Saul was there for me and my baby when Tomasz could not be. I knew that no matter what happened after that, I’d be grateful to him forever.
* * *
Soon, we’d been in the camp for almost three months. My rounding belly was almost filling out against my trousers, and the sickness had finally passed. I was in the infirmary filing when I heard someone calling for Saul from outside. Of course, they were calling Tomasz, because that’s what we called him in the camp—even me, by necessity—something I’d never felt comfortable with.

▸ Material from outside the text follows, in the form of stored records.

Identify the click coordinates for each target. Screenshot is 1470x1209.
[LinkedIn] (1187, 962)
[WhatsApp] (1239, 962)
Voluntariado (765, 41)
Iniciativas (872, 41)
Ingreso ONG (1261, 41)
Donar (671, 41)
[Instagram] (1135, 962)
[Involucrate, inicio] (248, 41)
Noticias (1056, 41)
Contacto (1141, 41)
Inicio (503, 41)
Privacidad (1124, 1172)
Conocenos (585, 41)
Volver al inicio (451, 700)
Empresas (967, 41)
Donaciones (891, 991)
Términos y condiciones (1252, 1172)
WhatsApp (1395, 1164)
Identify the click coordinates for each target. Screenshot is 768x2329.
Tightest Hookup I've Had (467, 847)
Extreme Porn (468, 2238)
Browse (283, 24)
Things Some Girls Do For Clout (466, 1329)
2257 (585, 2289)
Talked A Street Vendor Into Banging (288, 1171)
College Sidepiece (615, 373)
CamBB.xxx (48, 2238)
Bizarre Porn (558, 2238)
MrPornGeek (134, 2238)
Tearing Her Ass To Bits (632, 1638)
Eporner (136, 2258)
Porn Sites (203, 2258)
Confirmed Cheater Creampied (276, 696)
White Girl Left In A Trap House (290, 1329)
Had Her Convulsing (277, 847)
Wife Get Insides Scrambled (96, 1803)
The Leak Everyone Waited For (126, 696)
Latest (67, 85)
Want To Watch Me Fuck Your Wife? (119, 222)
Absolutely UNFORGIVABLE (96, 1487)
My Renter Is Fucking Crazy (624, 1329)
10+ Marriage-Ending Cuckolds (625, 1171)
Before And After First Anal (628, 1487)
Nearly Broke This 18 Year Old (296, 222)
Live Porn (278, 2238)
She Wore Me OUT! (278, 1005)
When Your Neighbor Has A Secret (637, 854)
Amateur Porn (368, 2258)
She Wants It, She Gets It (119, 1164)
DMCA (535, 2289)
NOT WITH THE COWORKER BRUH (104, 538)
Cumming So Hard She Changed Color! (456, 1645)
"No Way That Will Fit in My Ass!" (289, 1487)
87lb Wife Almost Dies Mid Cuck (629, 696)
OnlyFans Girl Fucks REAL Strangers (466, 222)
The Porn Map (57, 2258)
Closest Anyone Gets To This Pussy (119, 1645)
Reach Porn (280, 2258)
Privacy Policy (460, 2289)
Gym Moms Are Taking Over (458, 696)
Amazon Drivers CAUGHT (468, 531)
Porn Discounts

This voice was urgent—and alien. Saul was in the makeshift theater then, so I went out to see what the fuss was. I didn’t recognize this soldier’s uniform or the language he spoke. All I knew was that at the end of every sentence, he said a butchered version of the most beautiful words I knew.
“Thomas Slas-kee?” the man said, and I pointed toward the theater room, but the man pointed toward the administration block of the camp, and then he said, “British? Brytyjski? Thomas Slas-kee?”
Suddenly I understood—this man was British, and he had Tomasz. Clearly the delay in Tomasz’s arrival was because his plan had changed—he’d met up with the British somewhere else, and was finally back to get me! I squealed and I started to run to the administration block. I made plans as I ran. I would throw myself at him. I would smother him with kisses. The camp administrators would be confused because they thought I was married to someone else, but I couldn’t use restraint—I couldn’t. Once I saw Tomasz, I would never, ever let him go, not ever again.
There were more men in strange uniforms outside the admin block, and I approached one and asked desperately, “Tomasz Slaski?”
He looked at me blankly for a moment, then his eyes lit up, and he nodded and looked at me expectantly. And we stared at each other—each waiting for something. I quickly became impatient with him and moved on to another soldier, but got much the same result when I said Tomasz’s name.
“Hanna,” a deep voice said behind me, but it was Saul, not Tomasz, and I turned back to him frantically.
“They have Tomasz, Saul!”
“Hanna,” Saul said again very gently.
“Have you seen him? He’s here some—”
“Alina.” I froze, startled at Saul’s loud and unexpected use of my real name. His gaze softened. “These men are British—they are here delivering the uniforms, and they are looking for me. Do you understand? They have come to collect Tomasz, like we planned.”
I stared at him, trying to process the implications of this. Finally the terrible, terrible reality of my situation struck me.
Tomasz should have arrived by then.
Tomasz had not arrived, and we hadn’t made a contingency plan.
“I have to stay,” I blurted, shaking my head. “I can’t leave—he must still coming—he must be on his way—”
Saul caught my forearm and he pulled me into the administration block, and then into a room all on our own. He rested his hands on my shoulders, and he stared right into my eyes.